[Recorded data]
◇ ◇ ◇ ◇
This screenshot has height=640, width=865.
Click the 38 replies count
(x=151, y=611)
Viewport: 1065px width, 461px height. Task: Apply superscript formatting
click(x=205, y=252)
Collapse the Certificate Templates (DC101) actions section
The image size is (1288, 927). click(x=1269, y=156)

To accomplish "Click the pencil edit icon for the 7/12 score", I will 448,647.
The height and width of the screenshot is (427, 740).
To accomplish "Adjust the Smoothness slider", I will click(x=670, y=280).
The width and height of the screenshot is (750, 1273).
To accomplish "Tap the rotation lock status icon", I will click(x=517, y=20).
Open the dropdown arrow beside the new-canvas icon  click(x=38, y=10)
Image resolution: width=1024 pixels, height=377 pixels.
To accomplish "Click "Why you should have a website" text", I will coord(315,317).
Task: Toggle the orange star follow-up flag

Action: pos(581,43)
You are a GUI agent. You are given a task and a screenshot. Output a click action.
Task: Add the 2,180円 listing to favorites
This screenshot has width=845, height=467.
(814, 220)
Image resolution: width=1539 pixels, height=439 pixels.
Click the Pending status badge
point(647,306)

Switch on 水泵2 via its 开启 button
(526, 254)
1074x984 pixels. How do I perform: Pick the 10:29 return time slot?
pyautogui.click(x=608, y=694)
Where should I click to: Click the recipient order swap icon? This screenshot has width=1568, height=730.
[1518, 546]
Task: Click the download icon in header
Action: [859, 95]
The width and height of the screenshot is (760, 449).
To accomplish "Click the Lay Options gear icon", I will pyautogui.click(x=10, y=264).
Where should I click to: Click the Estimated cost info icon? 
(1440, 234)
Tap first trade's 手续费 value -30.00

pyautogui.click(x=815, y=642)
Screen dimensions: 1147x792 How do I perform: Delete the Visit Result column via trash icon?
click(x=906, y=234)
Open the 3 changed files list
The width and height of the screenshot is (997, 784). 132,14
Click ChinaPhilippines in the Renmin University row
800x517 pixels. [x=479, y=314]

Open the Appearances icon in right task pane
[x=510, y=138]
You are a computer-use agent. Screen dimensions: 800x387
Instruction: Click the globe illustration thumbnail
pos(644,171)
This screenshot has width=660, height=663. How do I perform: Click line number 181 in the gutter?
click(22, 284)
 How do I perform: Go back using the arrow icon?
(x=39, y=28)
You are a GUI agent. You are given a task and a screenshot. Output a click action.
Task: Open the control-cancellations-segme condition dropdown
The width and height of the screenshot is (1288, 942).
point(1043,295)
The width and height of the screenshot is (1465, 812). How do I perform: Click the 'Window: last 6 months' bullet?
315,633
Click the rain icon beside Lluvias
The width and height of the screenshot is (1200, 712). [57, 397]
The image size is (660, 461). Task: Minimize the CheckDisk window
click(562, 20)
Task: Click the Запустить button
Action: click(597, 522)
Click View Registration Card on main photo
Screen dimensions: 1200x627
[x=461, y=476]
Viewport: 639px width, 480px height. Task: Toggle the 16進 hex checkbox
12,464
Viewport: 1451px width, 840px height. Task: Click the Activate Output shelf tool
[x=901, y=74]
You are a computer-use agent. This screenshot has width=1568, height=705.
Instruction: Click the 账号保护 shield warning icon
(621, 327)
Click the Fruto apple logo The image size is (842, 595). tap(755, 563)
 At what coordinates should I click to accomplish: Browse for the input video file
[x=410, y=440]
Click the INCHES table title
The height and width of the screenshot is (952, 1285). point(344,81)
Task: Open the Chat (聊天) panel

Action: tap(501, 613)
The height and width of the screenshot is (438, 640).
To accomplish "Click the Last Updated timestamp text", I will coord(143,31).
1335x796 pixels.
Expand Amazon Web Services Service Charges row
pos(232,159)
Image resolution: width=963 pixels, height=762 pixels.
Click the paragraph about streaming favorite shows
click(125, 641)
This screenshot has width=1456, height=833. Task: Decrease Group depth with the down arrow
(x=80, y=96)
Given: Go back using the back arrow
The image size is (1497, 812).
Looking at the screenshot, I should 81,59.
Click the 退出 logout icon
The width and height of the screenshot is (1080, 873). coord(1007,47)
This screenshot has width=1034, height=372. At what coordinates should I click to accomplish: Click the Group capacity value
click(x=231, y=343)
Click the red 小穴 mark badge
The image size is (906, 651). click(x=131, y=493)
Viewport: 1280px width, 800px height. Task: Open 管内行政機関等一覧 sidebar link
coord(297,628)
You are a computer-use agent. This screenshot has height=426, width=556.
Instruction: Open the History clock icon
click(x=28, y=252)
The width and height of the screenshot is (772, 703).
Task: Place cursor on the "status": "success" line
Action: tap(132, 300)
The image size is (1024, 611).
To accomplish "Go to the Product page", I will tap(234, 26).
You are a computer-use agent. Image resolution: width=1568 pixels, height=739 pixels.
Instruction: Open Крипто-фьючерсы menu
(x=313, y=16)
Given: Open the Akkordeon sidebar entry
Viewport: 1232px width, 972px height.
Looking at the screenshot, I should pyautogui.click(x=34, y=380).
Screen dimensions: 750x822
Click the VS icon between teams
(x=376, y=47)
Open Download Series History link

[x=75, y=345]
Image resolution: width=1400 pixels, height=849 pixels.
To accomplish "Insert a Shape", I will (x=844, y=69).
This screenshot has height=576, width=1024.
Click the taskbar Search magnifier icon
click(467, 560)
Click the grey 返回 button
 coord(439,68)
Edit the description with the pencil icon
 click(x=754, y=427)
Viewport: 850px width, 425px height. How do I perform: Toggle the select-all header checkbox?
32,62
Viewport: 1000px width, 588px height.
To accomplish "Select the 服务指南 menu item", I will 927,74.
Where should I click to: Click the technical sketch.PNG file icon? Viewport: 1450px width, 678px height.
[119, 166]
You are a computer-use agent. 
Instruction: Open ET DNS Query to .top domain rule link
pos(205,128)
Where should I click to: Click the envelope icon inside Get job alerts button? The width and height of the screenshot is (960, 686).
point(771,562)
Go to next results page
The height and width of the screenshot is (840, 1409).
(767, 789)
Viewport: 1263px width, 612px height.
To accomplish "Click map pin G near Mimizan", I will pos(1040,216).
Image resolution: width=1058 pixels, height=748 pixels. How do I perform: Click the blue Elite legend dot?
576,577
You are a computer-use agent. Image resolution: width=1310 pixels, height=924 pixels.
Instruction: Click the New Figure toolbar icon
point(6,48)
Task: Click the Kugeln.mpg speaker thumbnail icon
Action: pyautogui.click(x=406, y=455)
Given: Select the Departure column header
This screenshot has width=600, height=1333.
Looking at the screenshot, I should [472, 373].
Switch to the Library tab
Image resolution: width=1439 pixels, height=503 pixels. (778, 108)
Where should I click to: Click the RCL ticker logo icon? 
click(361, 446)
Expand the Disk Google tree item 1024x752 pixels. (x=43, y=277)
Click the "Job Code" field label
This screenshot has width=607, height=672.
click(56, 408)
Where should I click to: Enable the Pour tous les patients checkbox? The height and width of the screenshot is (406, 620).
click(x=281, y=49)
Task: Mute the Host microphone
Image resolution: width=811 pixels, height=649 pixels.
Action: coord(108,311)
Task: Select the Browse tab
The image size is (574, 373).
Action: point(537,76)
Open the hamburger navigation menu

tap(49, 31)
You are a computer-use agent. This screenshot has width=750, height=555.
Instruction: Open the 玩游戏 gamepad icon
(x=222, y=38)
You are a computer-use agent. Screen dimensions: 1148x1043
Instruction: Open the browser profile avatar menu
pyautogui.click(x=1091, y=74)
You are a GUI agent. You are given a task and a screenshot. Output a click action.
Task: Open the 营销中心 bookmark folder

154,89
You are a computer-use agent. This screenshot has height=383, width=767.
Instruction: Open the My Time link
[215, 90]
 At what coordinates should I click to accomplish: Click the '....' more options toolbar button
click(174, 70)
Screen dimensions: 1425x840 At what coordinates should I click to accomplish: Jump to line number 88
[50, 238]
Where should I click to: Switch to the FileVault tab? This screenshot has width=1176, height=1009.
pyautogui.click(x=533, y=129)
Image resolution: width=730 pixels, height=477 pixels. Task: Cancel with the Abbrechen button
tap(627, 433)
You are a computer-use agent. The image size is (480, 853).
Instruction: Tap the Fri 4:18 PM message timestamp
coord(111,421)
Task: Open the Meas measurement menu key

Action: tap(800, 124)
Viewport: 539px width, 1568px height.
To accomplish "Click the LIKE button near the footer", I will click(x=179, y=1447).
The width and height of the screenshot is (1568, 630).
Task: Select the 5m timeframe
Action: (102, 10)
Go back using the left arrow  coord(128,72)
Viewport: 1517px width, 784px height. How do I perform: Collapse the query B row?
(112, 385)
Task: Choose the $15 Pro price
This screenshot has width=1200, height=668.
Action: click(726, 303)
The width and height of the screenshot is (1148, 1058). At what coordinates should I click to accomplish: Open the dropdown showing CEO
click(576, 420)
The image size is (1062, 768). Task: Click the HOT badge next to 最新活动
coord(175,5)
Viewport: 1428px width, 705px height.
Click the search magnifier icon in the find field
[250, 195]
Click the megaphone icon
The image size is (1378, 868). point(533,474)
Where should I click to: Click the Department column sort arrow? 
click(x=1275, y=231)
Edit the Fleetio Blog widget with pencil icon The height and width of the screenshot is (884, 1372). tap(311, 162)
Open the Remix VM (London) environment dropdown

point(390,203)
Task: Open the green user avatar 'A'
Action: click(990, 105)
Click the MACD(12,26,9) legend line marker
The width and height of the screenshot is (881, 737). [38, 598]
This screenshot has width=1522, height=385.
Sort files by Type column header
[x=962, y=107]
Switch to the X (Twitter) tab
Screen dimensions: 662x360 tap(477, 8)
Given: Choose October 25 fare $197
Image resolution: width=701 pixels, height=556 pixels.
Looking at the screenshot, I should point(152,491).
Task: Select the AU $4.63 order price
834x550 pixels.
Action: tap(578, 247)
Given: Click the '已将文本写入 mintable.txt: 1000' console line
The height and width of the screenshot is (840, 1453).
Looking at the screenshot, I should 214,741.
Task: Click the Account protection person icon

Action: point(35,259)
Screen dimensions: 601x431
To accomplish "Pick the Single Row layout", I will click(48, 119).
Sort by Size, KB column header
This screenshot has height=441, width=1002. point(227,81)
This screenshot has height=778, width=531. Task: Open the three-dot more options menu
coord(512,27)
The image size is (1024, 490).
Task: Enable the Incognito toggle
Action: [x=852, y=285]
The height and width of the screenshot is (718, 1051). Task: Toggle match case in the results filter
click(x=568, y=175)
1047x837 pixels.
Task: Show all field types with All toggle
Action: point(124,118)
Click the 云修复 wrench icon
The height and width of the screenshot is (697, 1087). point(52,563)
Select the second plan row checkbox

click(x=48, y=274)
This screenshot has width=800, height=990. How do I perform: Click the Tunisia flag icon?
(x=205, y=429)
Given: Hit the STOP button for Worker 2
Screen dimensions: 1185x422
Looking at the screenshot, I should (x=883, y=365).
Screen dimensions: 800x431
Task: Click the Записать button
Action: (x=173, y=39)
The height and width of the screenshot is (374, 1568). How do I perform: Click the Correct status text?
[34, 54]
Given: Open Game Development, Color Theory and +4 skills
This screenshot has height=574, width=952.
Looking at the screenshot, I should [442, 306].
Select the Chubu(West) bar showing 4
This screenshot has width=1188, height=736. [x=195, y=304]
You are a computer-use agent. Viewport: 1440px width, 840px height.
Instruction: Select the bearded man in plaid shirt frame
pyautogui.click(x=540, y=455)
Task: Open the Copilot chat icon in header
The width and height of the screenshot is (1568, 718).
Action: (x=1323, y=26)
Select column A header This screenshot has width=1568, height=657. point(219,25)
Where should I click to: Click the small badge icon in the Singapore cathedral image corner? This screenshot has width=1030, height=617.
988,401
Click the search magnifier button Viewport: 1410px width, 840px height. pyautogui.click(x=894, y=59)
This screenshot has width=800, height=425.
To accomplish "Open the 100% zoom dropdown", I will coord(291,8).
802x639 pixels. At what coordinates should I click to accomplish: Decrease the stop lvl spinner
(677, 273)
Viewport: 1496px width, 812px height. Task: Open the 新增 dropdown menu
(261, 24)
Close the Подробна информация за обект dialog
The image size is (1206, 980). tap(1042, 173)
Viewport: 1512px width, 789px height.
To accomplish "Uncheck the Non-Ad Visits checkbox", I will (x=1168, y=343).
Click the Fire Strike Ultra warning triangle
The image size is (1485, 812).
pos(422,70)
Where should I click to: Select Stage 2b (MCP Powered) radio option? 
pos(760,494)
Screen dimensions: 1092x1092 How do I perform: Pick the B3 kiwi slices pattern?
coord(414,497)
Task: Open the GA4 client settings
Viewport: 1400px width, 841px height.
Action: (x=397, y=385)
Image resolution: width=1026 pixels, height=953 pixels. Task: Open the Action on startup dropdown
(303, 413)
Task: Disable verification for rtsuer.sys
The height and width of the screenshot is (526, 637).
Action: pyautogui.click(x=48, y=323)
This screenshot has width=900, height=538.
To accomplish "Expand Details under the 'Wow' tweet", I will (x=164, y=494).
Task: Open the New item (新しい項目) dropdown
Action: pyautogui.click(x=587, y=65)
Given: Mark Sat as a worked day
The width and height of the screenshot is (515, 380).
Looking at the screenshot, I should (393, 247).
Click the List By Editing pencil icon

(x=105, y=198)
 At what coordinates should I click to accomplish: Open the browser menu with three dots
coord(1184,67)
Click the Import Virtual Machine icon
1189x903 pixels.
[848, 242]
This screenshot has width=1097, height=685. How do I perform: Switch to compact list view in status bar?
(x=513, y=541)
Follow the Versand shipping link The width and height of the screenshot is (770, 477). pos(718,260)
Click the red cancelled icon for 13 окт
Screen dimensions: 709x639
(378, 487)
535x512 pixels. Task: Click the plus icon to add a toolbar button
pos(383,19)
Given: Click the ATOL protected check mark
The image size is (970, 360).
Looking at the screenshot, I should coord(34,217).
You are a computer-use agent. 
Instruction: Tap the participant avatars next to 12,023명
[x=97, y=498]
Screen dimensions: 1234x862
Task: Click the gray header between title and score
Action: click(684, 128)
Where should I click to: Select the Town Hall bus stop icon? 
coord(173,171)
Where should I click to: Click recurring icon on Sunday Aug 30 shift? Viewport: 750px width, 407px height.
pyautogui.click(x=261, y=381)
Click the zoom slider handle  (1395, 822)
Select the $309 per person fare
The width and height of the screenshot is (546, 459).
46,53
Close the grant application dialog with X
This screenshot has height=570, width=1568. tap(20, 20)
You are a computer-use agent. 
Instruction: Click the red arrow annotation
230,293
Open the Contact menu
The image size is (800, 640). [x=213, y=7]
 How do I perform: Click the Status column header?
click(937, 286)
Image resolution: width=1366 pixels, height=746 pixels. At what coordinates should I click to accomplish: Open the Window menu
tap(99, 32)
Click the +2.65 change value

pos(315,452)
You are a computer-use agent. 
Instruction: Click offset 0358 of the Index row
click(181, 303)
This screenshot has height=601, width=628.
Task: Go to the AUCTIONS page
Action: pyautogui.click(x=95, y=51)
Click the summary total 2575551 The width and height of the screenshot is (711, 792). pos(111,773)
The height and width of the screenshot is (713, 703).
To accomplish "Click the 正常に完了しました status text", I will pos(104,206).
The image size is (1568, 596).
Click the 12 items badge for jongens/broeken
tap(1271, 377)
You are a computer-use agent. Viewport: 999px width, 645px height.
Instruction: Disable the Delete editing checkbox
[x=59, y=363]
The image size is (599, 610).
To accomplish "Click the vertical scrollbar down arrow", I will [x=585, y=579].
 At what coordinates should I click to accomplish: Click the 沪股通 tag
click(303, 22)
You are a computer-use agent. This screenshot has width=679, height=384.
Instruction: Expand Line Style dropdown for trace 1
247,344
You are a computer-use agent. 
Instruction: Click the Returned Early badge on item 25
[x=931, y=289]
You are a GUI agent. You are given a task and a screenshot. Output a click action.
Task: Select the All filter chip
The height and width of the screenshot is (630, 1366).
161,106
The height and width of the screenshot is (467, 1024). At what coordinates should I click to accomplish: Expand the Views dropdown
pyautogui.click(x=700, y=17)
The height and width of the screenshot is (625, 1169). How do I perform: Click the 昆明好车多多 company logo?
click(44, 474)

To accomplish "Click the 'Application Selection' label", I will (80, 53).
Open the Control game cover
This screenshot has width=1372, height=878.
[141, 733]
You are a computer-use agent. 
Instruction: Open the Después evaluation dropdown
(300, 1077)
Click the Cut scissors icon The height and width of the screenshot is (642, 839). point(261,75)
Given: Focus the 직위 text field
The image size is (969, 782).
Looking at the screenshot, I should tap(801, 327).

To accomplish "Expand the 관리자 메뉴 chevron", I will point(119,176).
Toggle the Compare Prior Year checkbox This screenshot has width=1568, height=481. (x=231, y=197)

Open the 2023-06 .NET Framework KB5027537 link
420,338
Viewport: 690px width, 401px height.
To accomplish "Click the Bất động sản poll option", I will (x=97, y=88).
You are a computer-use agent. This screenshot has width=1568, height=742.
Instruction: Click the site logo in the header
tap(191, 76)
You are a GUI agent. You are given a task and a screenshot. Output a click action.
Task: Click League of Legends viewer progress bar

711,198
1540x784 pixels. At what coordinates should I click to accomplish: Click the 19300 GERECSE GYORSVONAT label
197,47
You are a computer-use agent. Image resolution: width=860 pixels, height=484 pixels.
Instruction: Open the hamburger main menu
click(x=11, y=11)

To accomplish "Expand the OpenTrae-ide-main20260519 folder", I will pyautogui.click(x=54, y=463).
◇ ◇ ◇ ◇
_Task item_: A single number is needed: the count of lines in the records that include "price".

_Answer to the exercise_: 2